Direct Cup-to-Disc Ratio Estimation for Glaucoma Screening via Semi-Supervised Learning

Glaucoma is a chronic eye disease that leads to irreversible vision loss. The Cup-to-Disc Ratio (CDR) serves as the most important indicator for glaucoma screening and plays a significant role in clinical screening and early diagnosis of glaucoma. In general, obtaining CDR is subjected to measuring on manually or automatically segmented optic disc and cup. Despite great efforts have been devoted, obtaining CDR values automatically with high accuracy and robustness is still a great challenge due to the heavy overlap between optic cup and neuroretinal rim regions. In this paper, a direct CDR estimation method is proposed based on the well-designed semi-supervised learning scheme, in which CDR estimation is formulated as a general regression problem while optic disc/cup segmentation is cancelled. The method directly regresses CDR value based on the feature representation of optic nerve head via deep learning technique while bypassing intermediate segmentation. The scheme is a two-stage cascaded approach comprised of two phases: unsupervised feature representation of fundus image with a convolutional neural networks (MFPPNet) and CDR value regression by random forest regressor.

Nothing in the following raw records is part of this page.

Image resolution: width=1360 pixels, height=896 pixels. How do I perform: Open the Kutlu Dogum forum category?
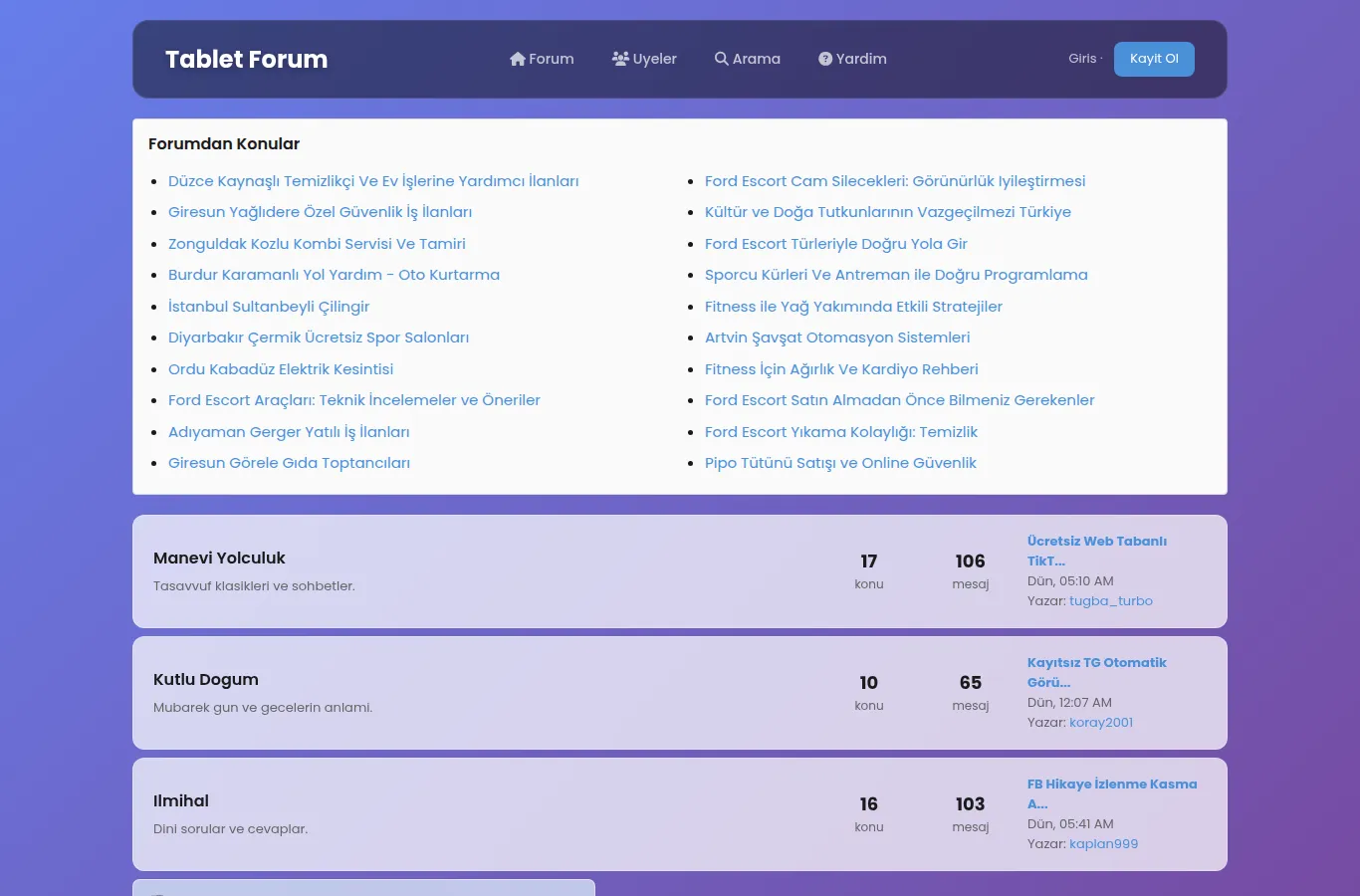coord(206,680)
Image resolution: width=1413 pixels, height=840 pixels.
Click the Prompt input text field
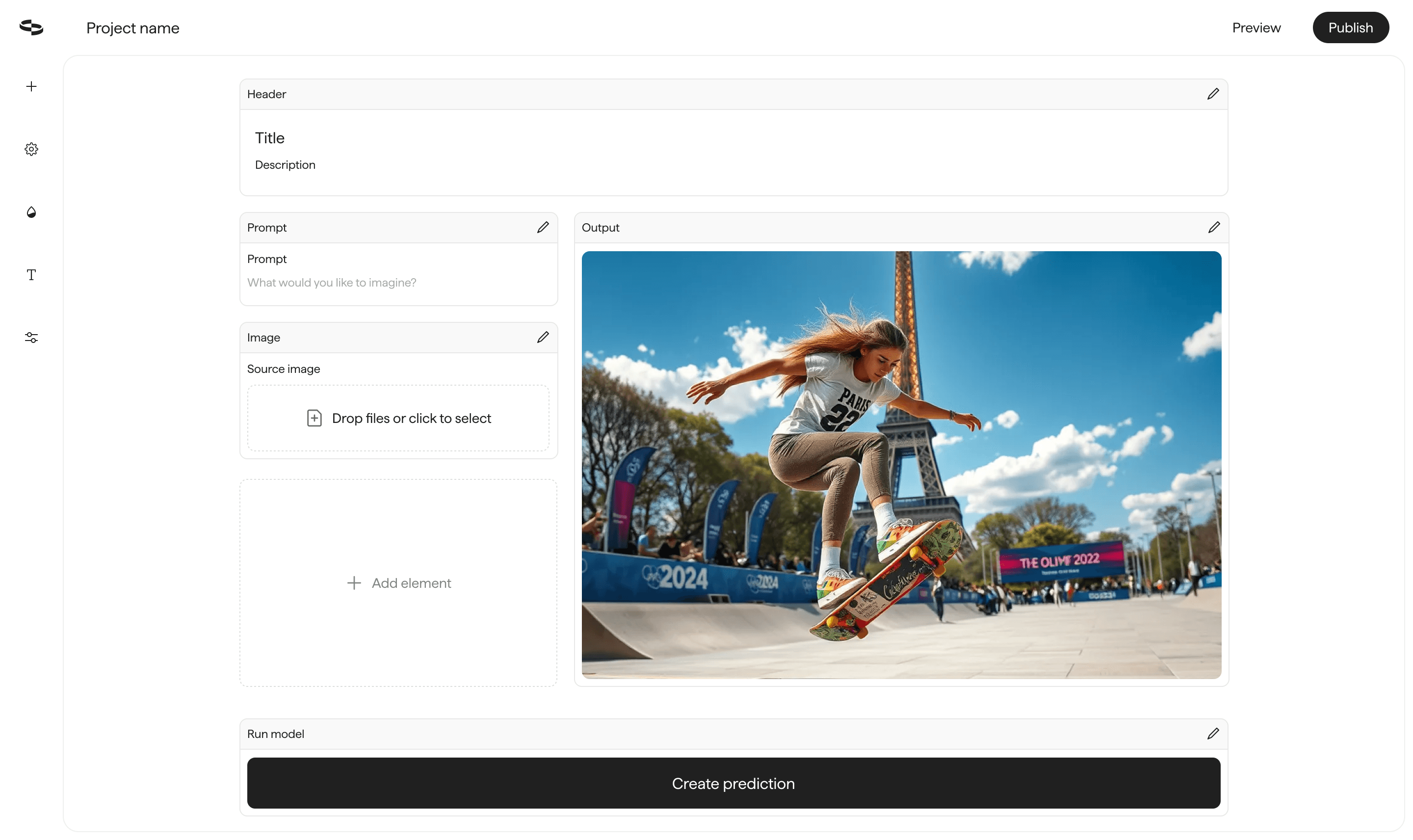click(x=398, y=283)
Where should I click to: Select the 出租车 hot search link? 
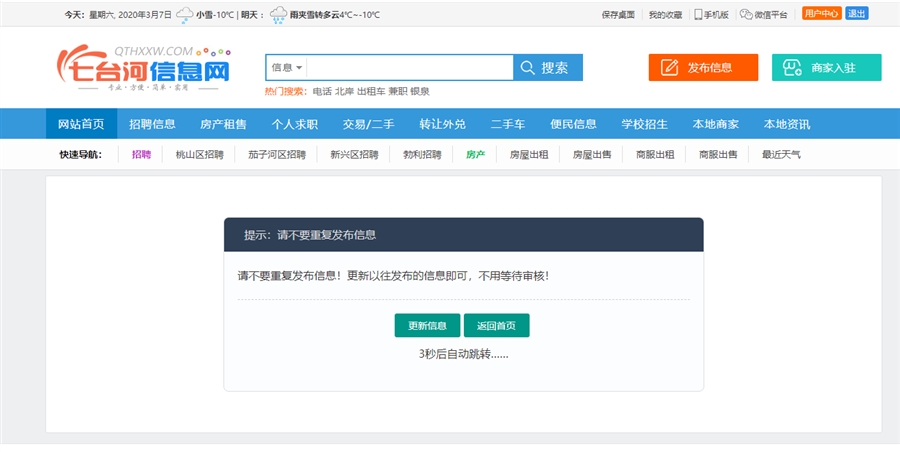[x=368, y=91]
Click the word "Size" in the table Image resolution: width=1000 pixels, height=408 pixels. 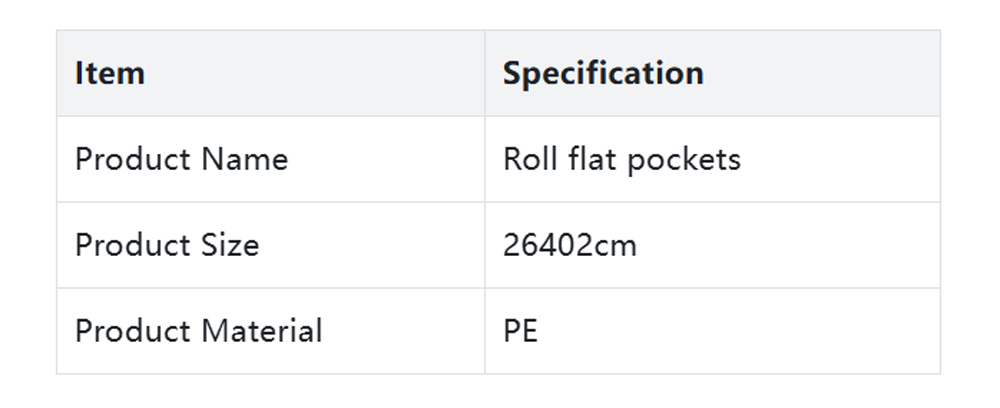pos(230,246)
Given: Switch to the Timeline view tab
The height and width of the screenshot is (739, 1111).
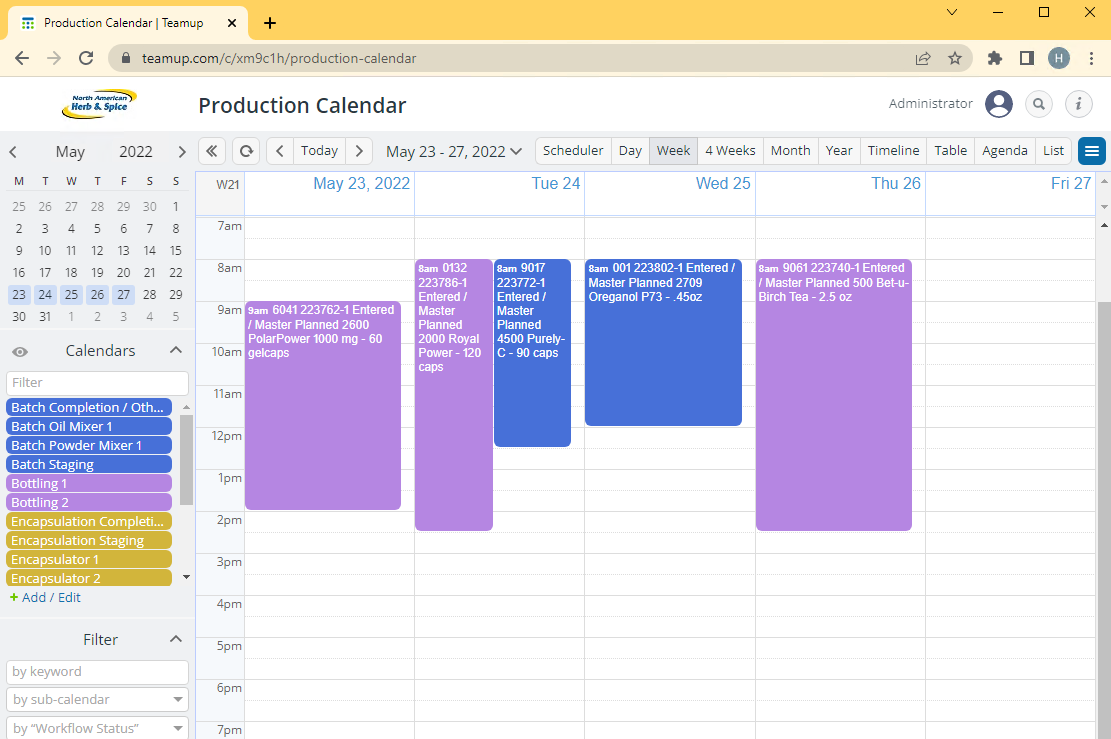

The proposed scheme is validated on the challenging glaucoma dataset Direct-CSU and public ORIGA, and the experimental results demonstrate that our method can achieve a lower average CDR error of 0.0563 and a higher correlation of around 0.726 with measurement before manual segmentation of optic disc/cup by human experts. Our estimated CDR values are also tested for glaucoma screening, which achieves the areas under curve of 0.905 on dataset of 421 fundus images. The experiments show that the proposed method is capable of state-of-the-art CDR estimation and satisfactory glaucoma screening with calculated CDR value.